The endogenous cannabinoid, anandamide, induces cell death in colorectal carcinoma cells: a possible role for cyclooxygenase 2
- H A Patsos1,
- D J Hicks1,
- R R H Dobson1,
- A Greenhough1,
- N Woodman1,
- J D Lane2,
- A C Williams1,
- C Paraskeva1
- 1Cancer Research UK Colorectal Tumour Biology Group, Department of Pathology and Microbiology, School of Medical Sciences, University of Bristol, Bristol, UK
- 2Department of Biochemistry, School of Medical Sciences, University of Bristol, Bristol, UK
- Correspondence to:
Professor C Paraskeva
Cancer Research UK Colorectal Tumour Biology Group, Department of Pathology and Microbiology, School of Medical Sciences, University Walk, University of Bristol, Bristol BS8 1TD, UK;
- Accepted 5 July 2005
- Revised 24 June 2005
- Published Online First 11 August 2005
Background and aims: Cyclooxygenase 2 (COX-2) is upregulated in most colorectal cancers and is responsible for metabolism of the endogenous cannabinoid, anandamide, into prostaglandin-ethanolamides (PG-EAs). The aims of this study were to determine whether anandamide and PG-EAs induce cell death in colorectal carcinoma (CRC) cells, and whether high levels of COX-2 in CRC cells could be utilised for their specific targeting for cell death by anandamide.

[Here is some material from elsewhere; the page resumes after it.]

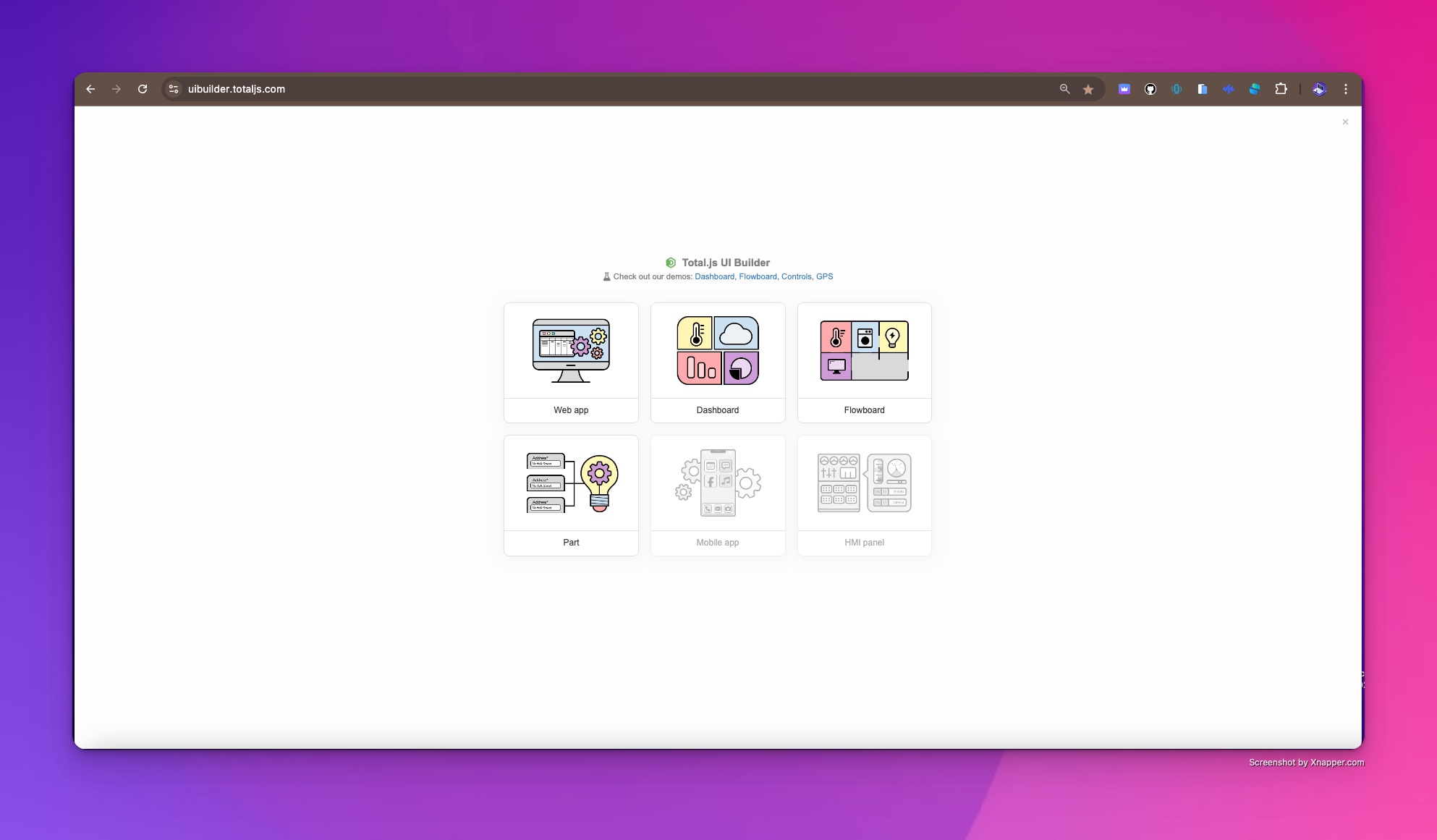Enable browser page zoom control

[1065, 89]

Methods: We determined the effect of anandamide on human CRC cell growth by measuring cell growth and cell death, whether this was dependent on COX-2 protein expression or enzyme activity, and the potential involvement of PG-EAs in induction of cell death.

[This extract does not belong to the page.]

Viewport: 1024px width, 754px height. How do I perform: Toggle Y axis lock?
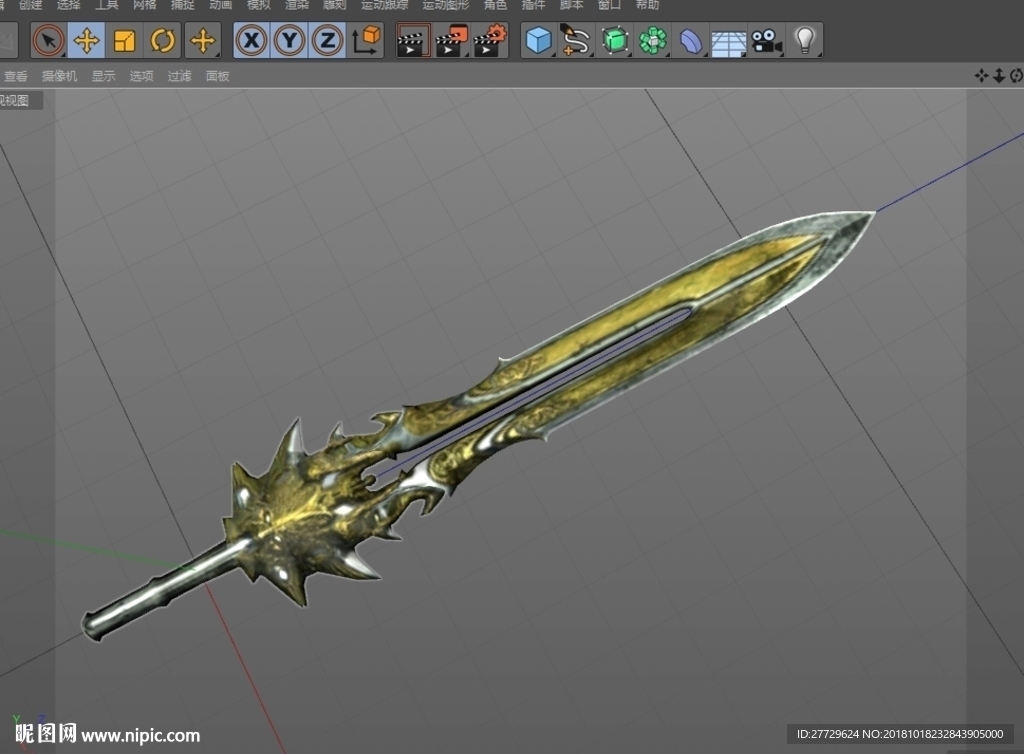(289, 40)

Results: Anandamide inhibited the growth of CRC cell lines HT29 and HCA7/C29 (moderate and high COX-2 expressors, respectively) but had little effect on the very low COX-2 expressing CRC cell line, SW480. Induction of cell death in HT29 and HCA7/C29 cell lines was partially rescued by the COX-2 selective inhibitor NS398. Cell death induced by anandamide was neither apoptosis nor necrosis. Furthermore, inhibition of fatty acid amide hydrolase potentiated the non-apoptotic cell death, indicating that anandamide induced cell death was mediated via metabolism of anandamide by COX-2, rather than its degradation into arachidonic acid and ethanolamine. Interestingly, both PGE2-EA and PGD2-EA induced classical apoptosis.
Conclusions: These findings suggest anandamide may be a useful chemopreventive/therapeutic agent for colorectal cancer as it targets cells that are high expressors of COX-2, and may also be used in the eradication of tumour cells that have become resistant to apoptosis.
- Δ9-THC, Δ9-tetrahydrocannabinol
- AEA, arachidonoyl ethanolamine (anandamide)
- CB, cannabinoid
- COX, cyclooxygenase
- CRC, colorectal carcinoma
- FAAH, fatty acid amide hydrolase
- FBS, fetal bovine serum
- HRP, horseradish peroxidase
- PG, prostaglandin
- PG-EA, prostaglandin-ethanolamide
- PI, propidium iodide
- RT-PCR, reverse transcriptase-polymerase chain reaction
Published online first 11 August 2005
Conflict of interest: None declared.